§ OBJECTIVE
Copy out all of the material with "GUI agent" swapped for "computer agent" and nothing else changed. Leave the pictures out.
#### EXTRACTED RECORDS ####
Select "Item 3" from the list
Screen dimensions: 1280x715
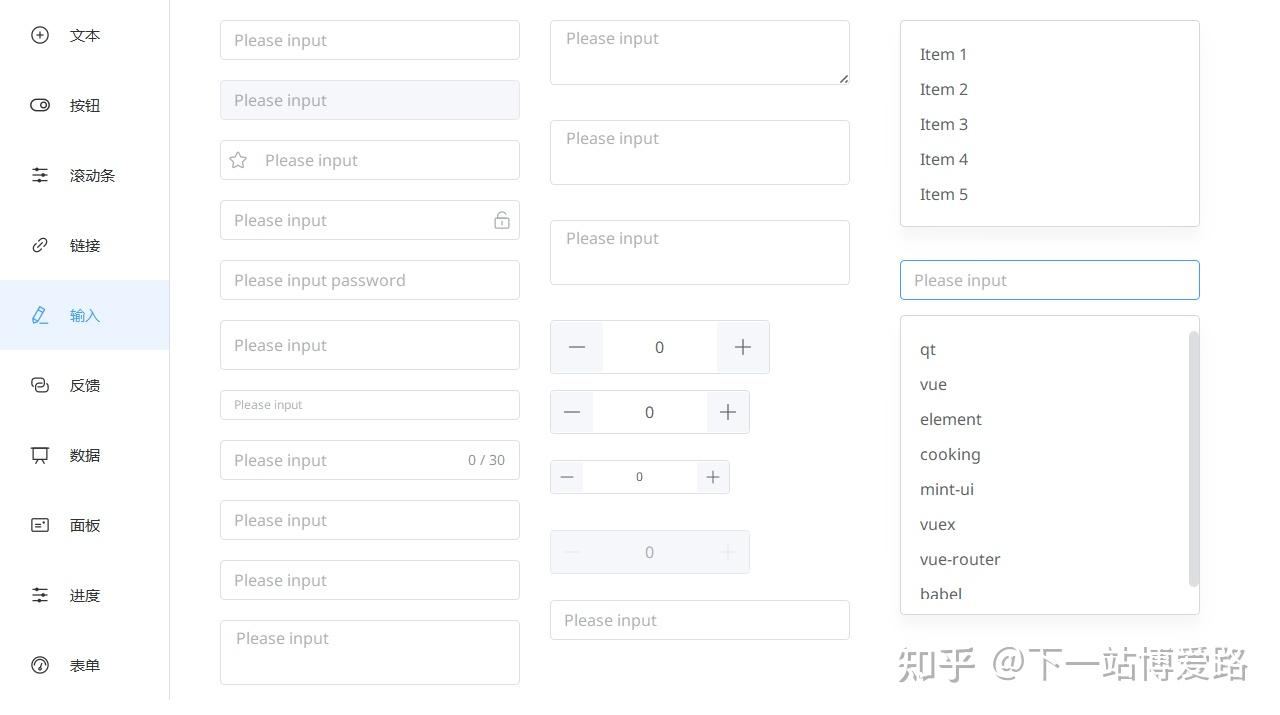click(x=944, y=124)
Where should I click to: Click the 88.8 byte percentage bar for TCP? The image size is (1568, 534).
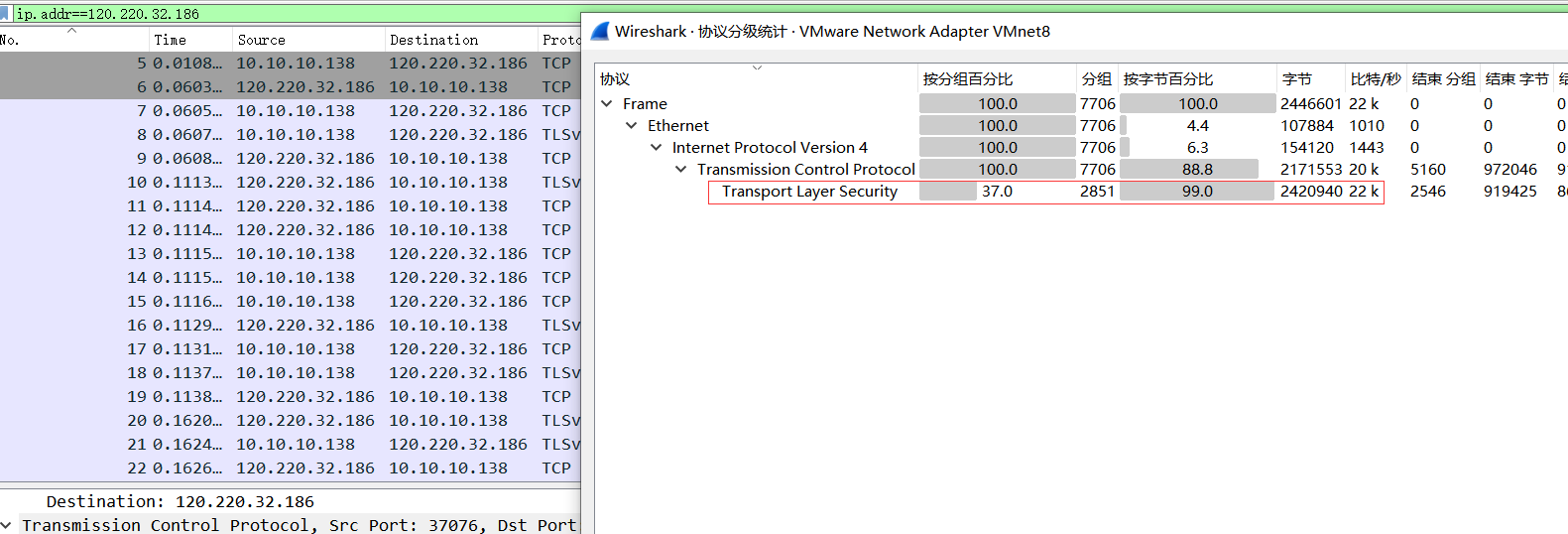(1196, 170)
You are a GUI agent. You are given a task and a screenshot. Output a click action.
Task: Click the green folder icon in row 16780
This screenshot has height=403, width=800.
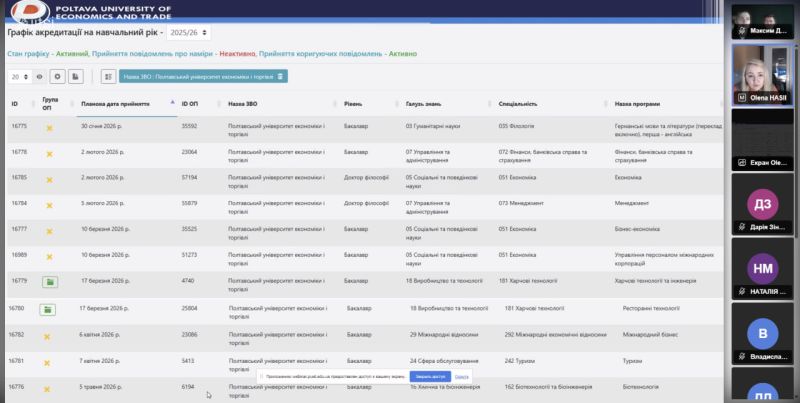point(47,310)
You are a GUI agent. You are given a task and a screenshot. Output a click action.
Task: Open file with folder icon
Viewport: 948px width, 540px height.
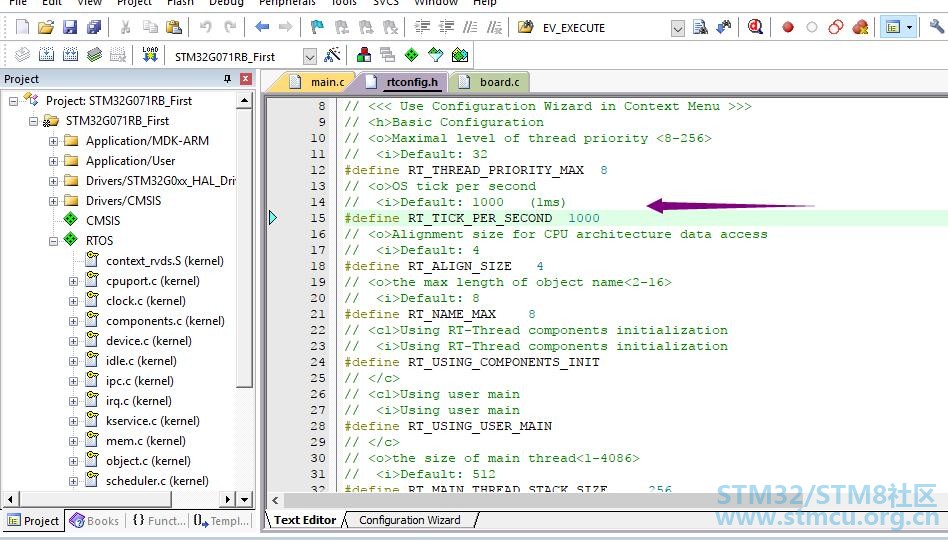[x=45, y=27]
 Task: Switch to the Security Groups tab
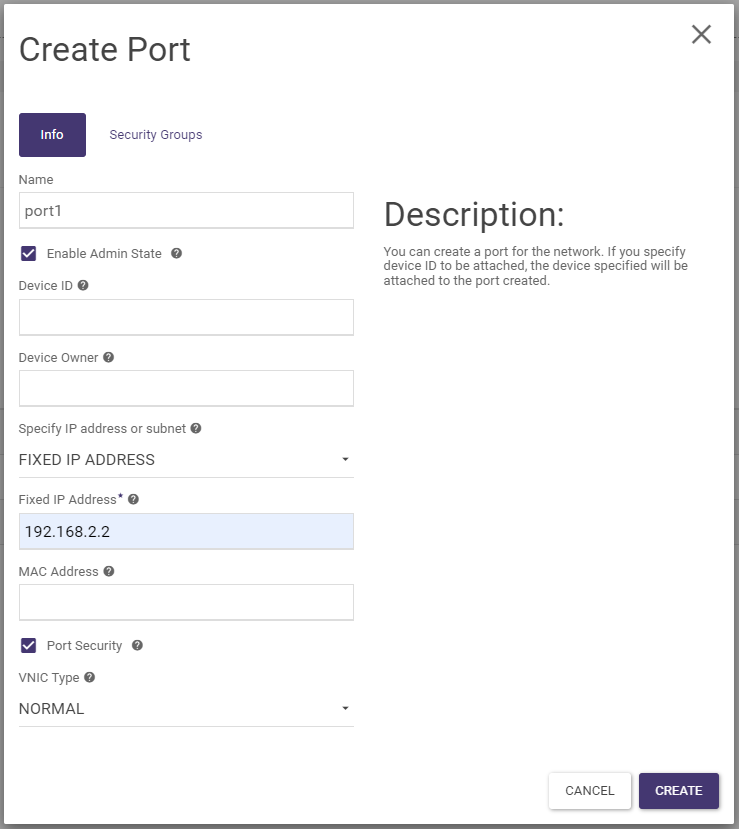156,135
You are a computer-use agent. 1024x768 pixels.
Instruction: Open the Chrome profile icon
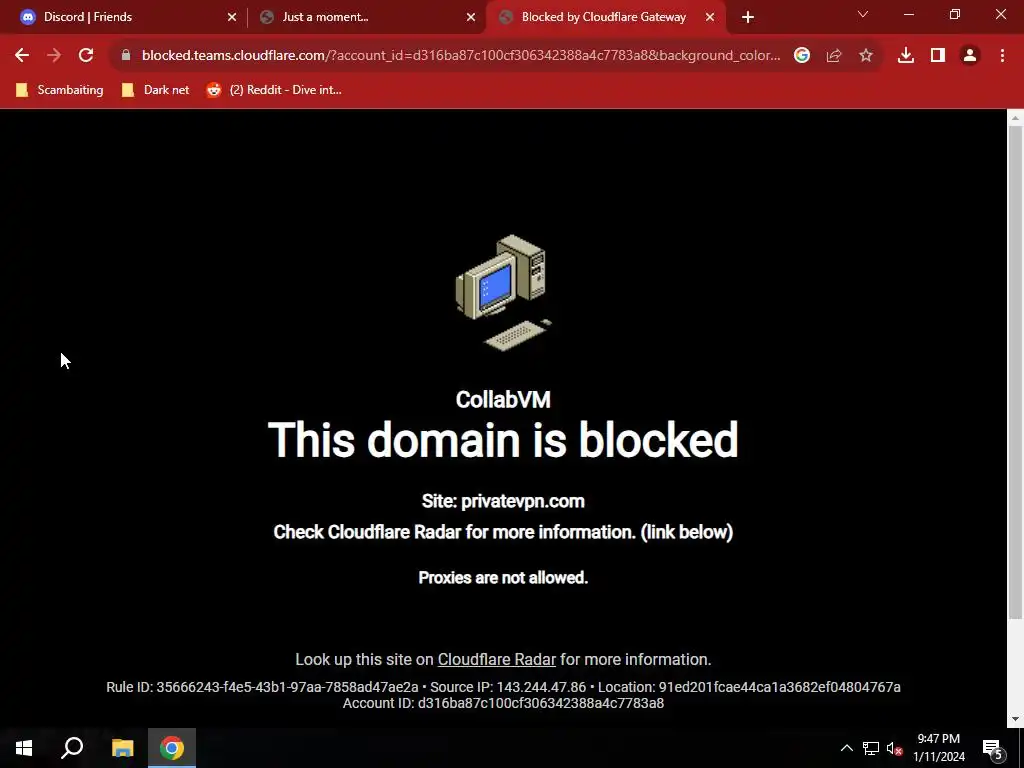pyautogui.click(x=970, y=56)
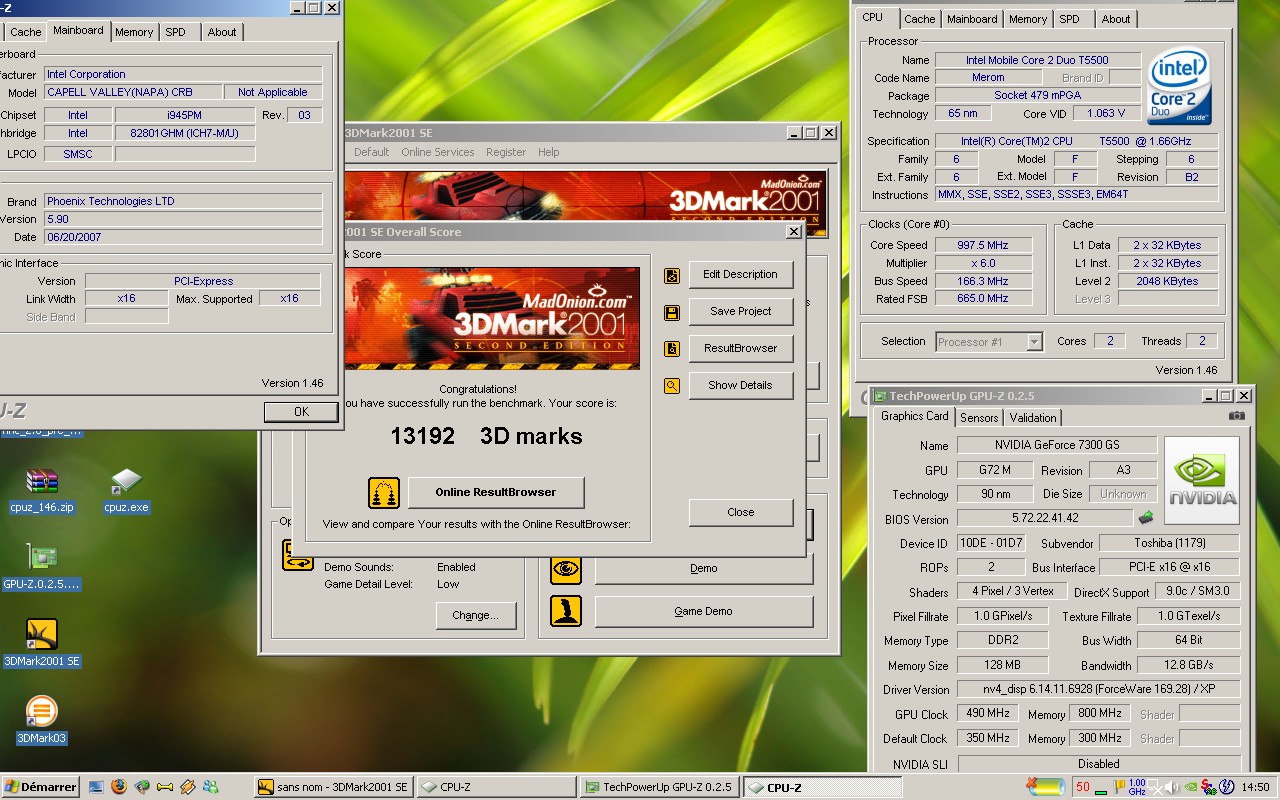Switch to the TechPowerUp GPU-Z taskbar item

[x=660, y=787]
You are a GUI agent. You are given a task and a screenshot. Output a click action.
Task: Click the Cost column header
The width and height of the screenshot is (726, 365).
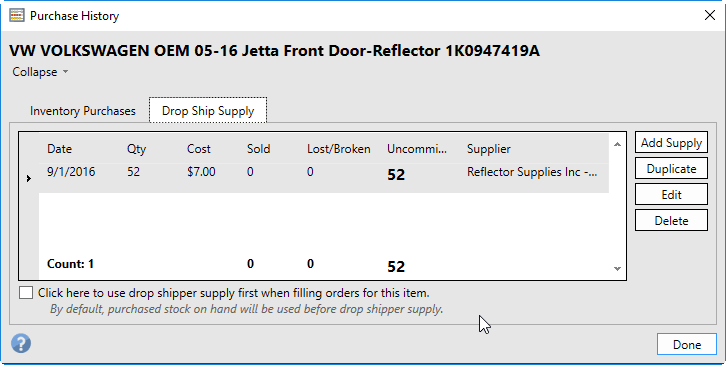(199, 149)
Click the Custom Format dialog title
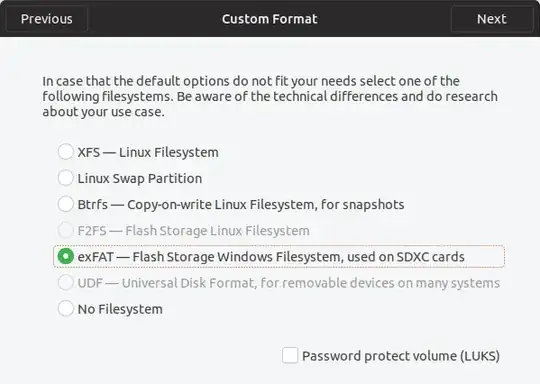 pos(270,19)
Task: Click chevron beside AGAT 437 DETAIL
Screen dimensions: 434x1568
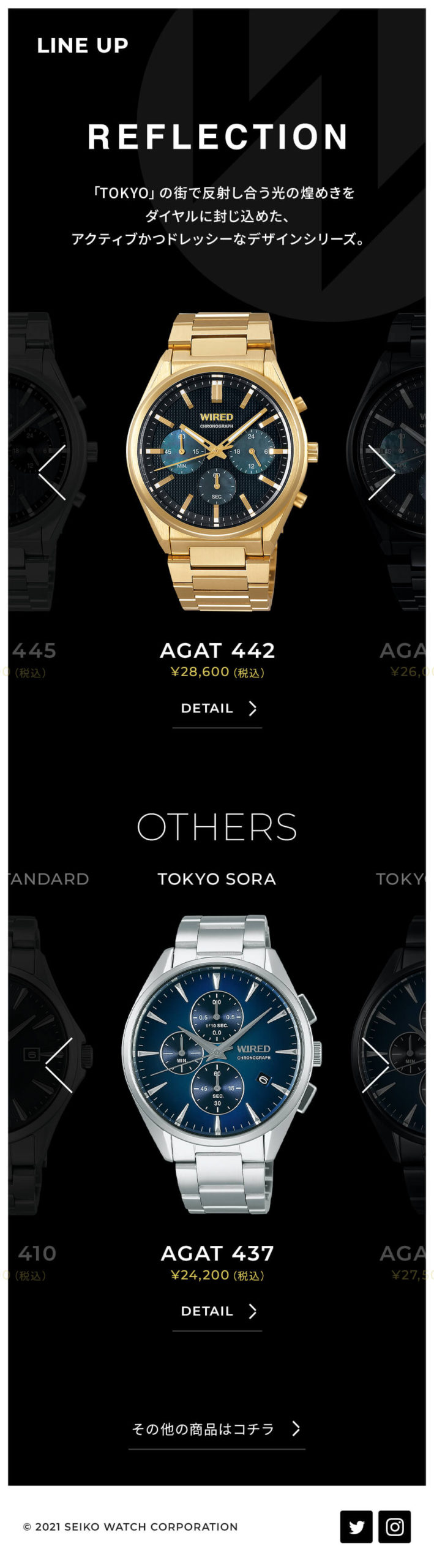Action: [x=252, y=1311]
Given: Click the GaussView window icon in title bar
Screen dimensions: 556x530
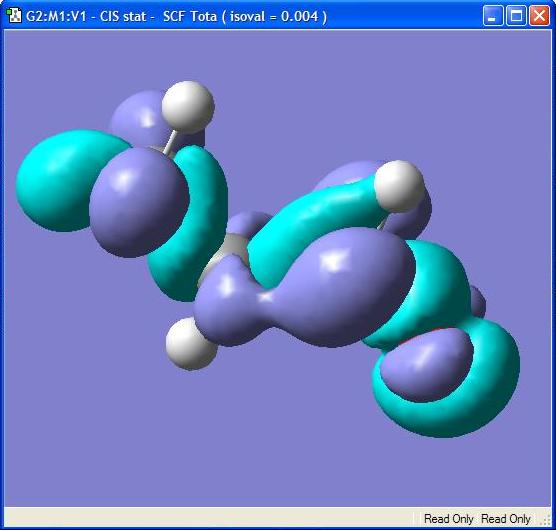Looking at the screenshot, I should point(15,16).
####
§ RESULT OF THIS EXERCISE
Select "Item 3" from the list
Screen dimensions: 1280x715
click(x=944, y=124)
Where should I click to: Click the 88.8 byte percentage bar for TCP? The image size is (1568, 534).
(1196, 170)
You are a computer agent. You are given a task and a screenshot. Output a click action.
Task: Click the green folder icon in row 16780
This screenshot has height=403, width=800.
point(47,310)
You are a computer agent. You are given a task and a screenshot. Output a click action.
Task: Open file with folder icon
Viewport: 948px width, 540px height.
[x=45, y=27]
 Task: Switch to the Security Groups tab
156,135
You are a computer-use agent. 1024x768 pixels.
Instruction: Open the Chrome profile icon
pyautogui.click(x=970, y=56)
Switch to the TechPowerUp GPU-Z taskbar item

[x=660, y=787]
You are a computer agent. You are given a task and a screenshot. Output a click action.
Task: Click the Cost column header
The width and height of the screenshot is (726, 365).
(199, 149)
Click the Custom Format dialog title
 pos(270,19)
Task: Click chevron beside AGAT 437 DETAIL
Screen dimensions: 434x1568
Action: [x=252, y=1311]
Given: Click the GaussView window icon in title bar
Screen dimensions: 556x530
Looking at the screenshot, I should point(15,16).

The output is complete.